This type of clause has led to many disputes in the past, as the parties sometimes accept and claim that a written agreement has been amended after a meeting, telephone conversation or agitation. It is only later that the parties will know that nothing they have agreed to has any legal effect since it was not signed in writing or by the parties to the agreement. THE UETA provides that a law that requires a written registration, a set of electronic data is in accordance with the law… and a law requires a signature, an electronic signature complies with the law. The Esign Act has a similar language. So an e-mail is clearly an instrument written according to the law, but is an e-mail a signature? As long as the data must be used as a signature by the user in an email and are logically connected to other data in the email, the condition of an electronic signature is fulfilled. Following a dispute, the parties then agreed to denounce the various agreements by e-mail exchange. Some time after the alleged termination, one of the parties challenged the validity of the termination of the agreements on the basis of the non-variation clauses.
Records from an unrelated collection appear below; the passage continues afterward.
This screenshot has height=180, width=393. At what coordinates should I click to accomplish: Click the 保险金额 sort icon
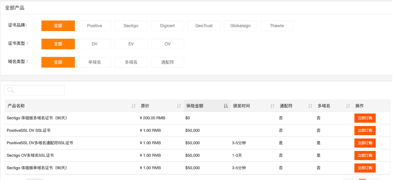coord(226,106)
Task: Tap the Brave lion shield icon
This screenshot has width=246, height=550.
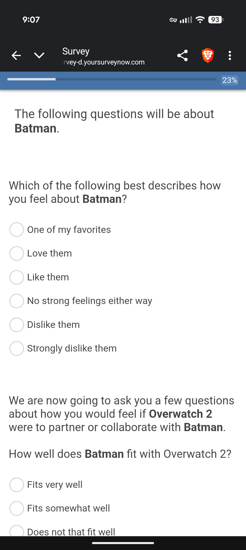Action: pyautogui.click(x=208, y=55)
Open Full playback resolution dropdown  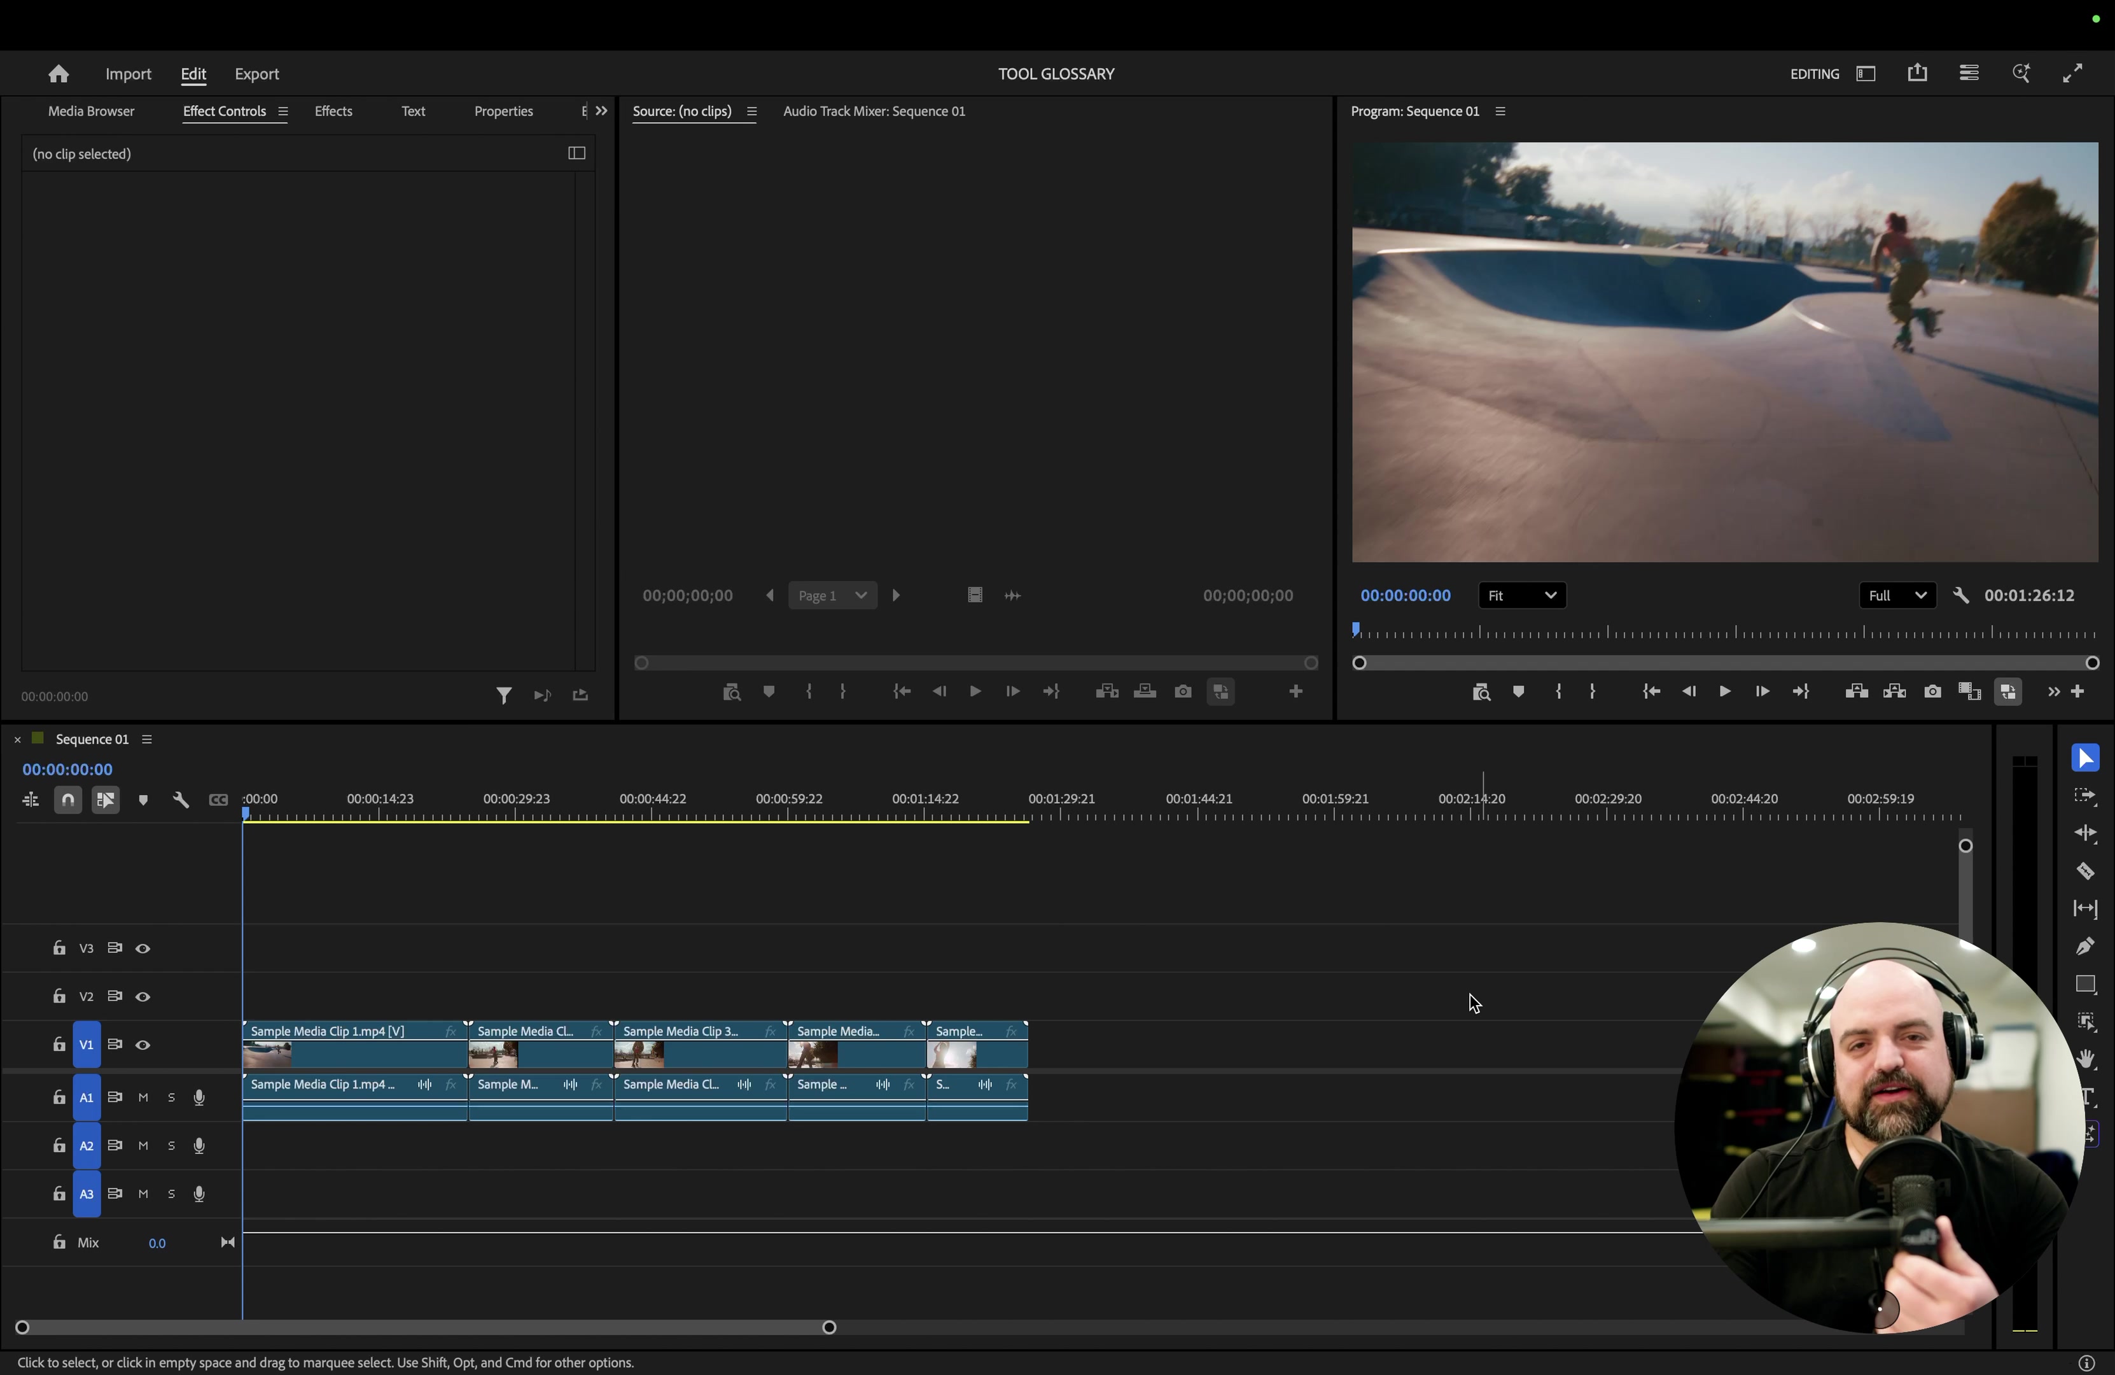(x=1896, y=596)
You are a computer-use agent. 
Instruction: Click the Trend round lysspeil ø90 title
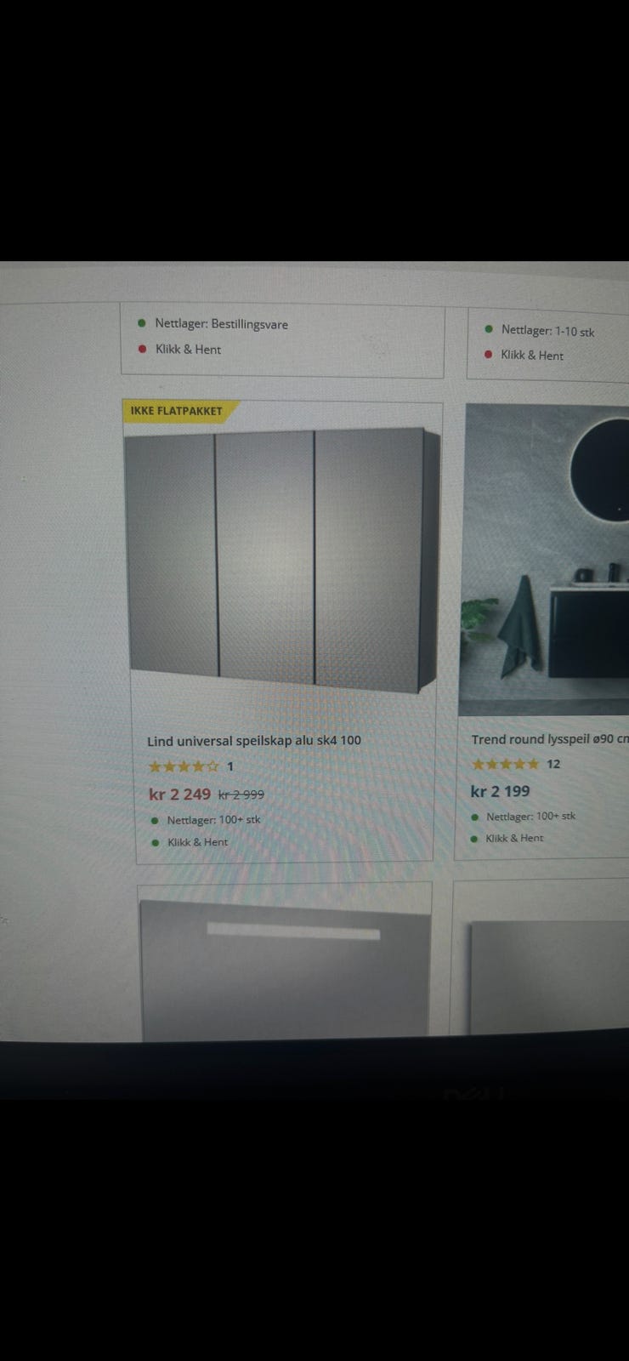(x=550, y=738)
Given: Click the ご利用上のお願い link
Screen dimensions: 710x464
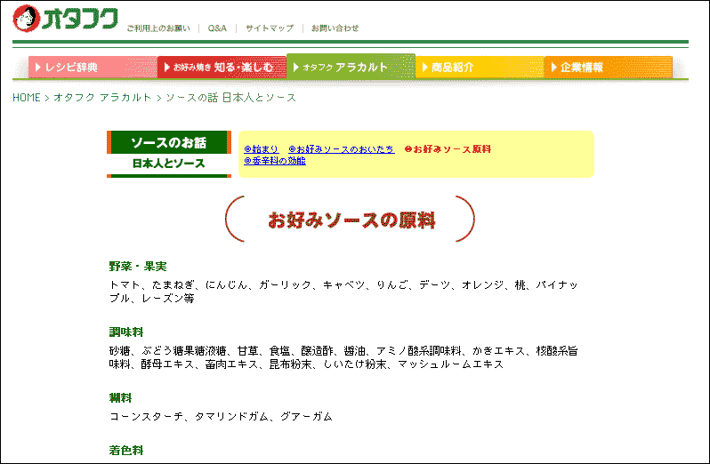Looking at the screenshot, I should [157, 28].
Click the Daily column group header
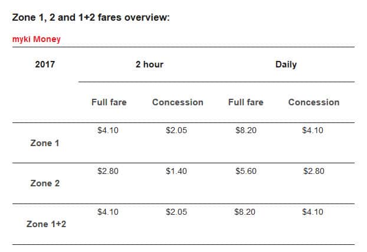This screenshot has width=367, height=252. (286, 64)
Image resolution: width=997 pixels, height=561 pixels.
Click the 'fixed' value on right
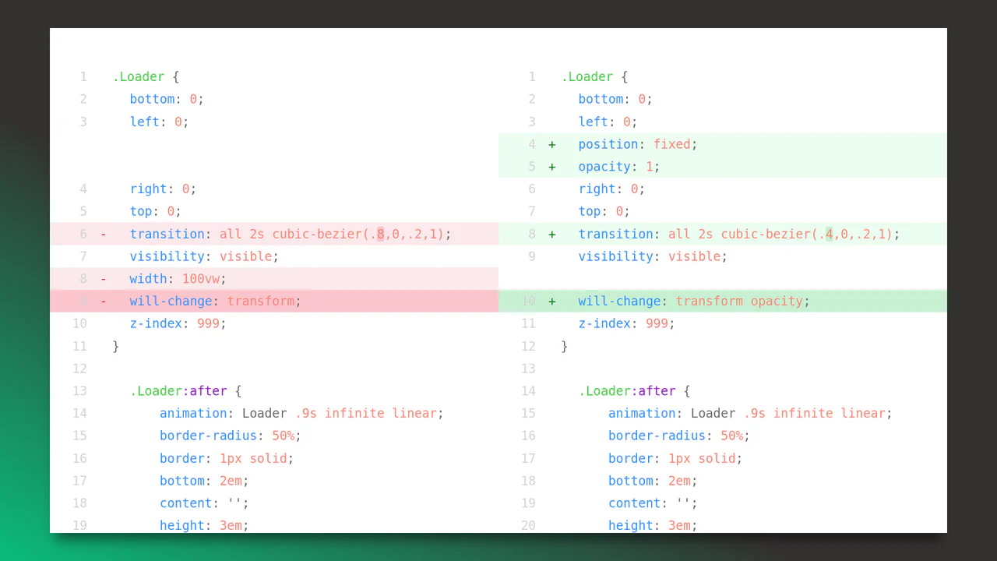coord(672,144)
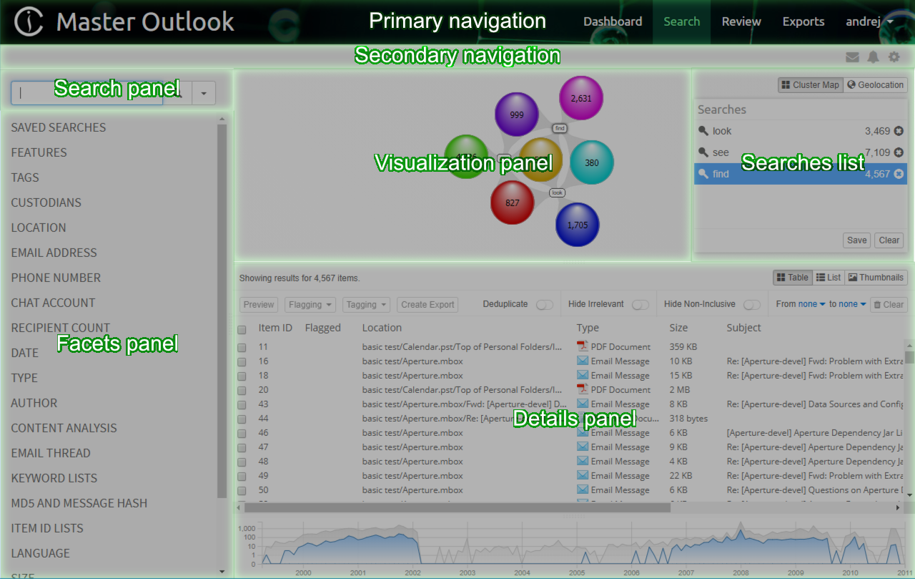Go to the Dashboard tab
This screenshot has height=579, width=915.
click(613, 21)
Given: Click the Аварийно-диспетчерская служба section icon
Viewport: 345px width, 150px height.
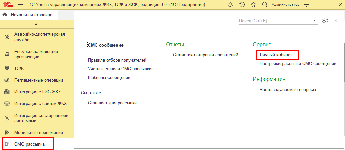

In essence, the party argued that the e-mail exchange was not “reduced to writing and signing” and was therefore contrary to the requirements of the non-variation clause. The standard clauses without amendment to the agreements are intended to ensure that any consensual modification or termination of the contract is formally agreed upon by the parties, generally requiring that this amendment or deletion be reduced to the letter and signature by the parties. In a world where communication between the parties is primarily via e-mail, the question arises as to whether an email exchange between the parties to an agreement would meet the standard requirements imposed by non-variation clauses. On March 30, 2017, a recent case before the Court of Appeals of Texas (Khoury V. Tomlinson) decided that “even a name or email address can be interpreted in a field “by” so that it can be executed or accepted by a person intending to sign the data set and act as a signature .
However, oral agreements are far from ideal and, in general, people will cut their agreements to the letter and sign the same thing. The question is whether the amendments to these written agreements can then be made or whether they must be written and signed. Much has been written about the requirements for a valid change in the terms of a written agreement between the parties, particularly where a written agreement contains a so-called non-variation clause. The court confirmed that s13 (1) of the Electronic Communications Act, No. 25 of 2002 (ECTA), required the use of an extended electronic signature on an e-mail if a signature is required by law. On the other hand, if the parties to a transaction impose the obligation to sign into an agreement, but do not specify the nature of the signature to be used, s13 (3) of the ECTA finds that this requirement is met when a method is used to identify the person and indicate the person`s consent to the information transmitted, and taking into account all the relevant circumstances at the time of the application of the method , the method was just as reliable and appropriate for the purposes of applying the method. for which the information was passed on. After hearing the argument of the courts concluded that the cancellation of the e-mail was valid and binding. In its decision, the Supreme Court of Appeal (SCA) referred to the Electronic Communications and Transactions Act 2002 (ECTA), which recognizes electronic transactions and data messages as forms of communication (for example.
B”Data generated, sent, received or stored electronically).